As you can see below, the landing page is pretty small:
Notice also the long string embedded in the landing page, which is decrypted by the malicious Java. In this example, the string is as follows:
Java Network Launch Protocol (JNLP) is used to deliver the malicious content, and if we decode the base-64 encoded configuration file we can confirm use of the same security bypass.
Within the JAR is the expected assortment of randomly named class files. However, the archive contains an additional file that was not present in Glazunov. This file typically uses a filename consisting of a 32-character hash and .dat extension.
At a quick glance, this large file looks like garbage, though there are repeating bytes present (two of which are highlighted).
As with the Glazunov analysis, let’s start off by decrypting the string embedded in the landing page. The decryption routine is again easy to find, and, surprise surprise, it is identical to that used in Glazunov.
Once we decrypt the above string, we end up with:
Aha! Unlike Glazunov (plus Redkit, Blackhole and others), we seem to have ended up with more than just a payload URL.

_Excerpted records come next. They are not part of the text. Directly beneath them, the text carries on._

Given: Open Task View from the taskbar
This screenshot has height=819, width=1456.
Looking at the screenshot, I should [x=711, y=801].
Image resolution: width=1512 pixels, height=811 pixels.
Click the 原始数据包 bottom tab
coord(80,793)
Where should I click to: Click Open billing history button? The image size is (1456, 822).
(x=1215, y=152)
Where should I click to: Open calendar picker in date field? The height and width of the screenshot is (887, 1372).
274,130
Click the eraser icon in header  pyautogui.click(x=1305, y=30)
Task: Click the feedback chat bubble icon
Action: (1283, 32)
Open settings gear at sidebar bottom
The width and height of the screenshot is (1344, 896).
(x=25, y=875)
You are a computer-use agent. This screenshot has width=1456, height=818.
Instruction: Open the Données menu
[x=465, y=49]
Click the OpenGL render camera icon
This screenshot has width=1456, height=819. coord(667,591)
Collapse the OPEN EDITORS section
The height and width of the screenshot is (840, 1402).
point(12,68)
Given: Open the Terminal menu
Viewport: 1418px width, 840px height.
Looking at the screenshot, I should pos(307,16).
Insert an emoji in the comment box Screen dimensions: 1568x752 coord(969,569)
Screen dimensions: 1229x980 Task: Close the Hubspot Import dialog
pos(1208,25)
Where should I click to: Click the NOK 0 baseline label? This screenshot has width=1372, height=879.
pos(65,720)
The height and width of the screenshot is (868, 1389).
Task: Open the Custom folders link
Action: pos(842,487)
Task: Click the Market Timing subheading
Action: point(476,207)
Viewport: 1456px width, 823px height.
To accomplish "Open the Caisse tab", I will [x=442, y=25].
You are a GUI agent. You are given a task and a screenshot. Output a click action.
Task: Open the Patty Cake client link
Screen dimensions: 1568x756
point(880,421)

Sure enough, if we continue analysing the malicious Java, we find code to split this string (on ‘;’) into 3 components:
- the 1st string is a URL (see below)
- the 2nd string matches the repeating block highlighted in the encoded data file (above), suggesting this is the XOR key required to decode the payload.
- the 3rd string is the reference to the encoded data file within the JAR archive. This data file can then be loaded.
Decoding the data file with the 2nd string confirms that it is the XOR key. We end up with a valid executable:
Given that the encoded payload is stored within the JAR file, what is the purpose of the 1st string (the URL)? Another payload perhaps?
It appears not. The Java does send an HTTP POST request to that URL, sending some text=[0-9]+ data. The response from the server is read, but not used (at least not in the malicious JARs analysed). It is probably used for tracking purposes, although it has to be said this section of code does look a little bit like an afterthought – not least because it is the only code where strings are not obfuscated.
An overview of Sibhost is shown in the diagram below:
Once again I am using a name assigned from within the security community that seems to have stuck. Flimkit has been quite active recently, with malicious ad and Flash (SWF) content redirecting user traffic to the exploit sites. The exploit sites are currently using the Polish (.pl) TLD, for example:
Exploit site: ulen[redacted].pl/58jam7ucyyvok5
Exploit site: onas[redacted].pl/yzvl971xl
Exploit site: yxyd[redacted].pl/g395xyz9ugkx1qx7hzem
Sophos products block access to the exploit site landing page as Mal/ExpJS-BJ.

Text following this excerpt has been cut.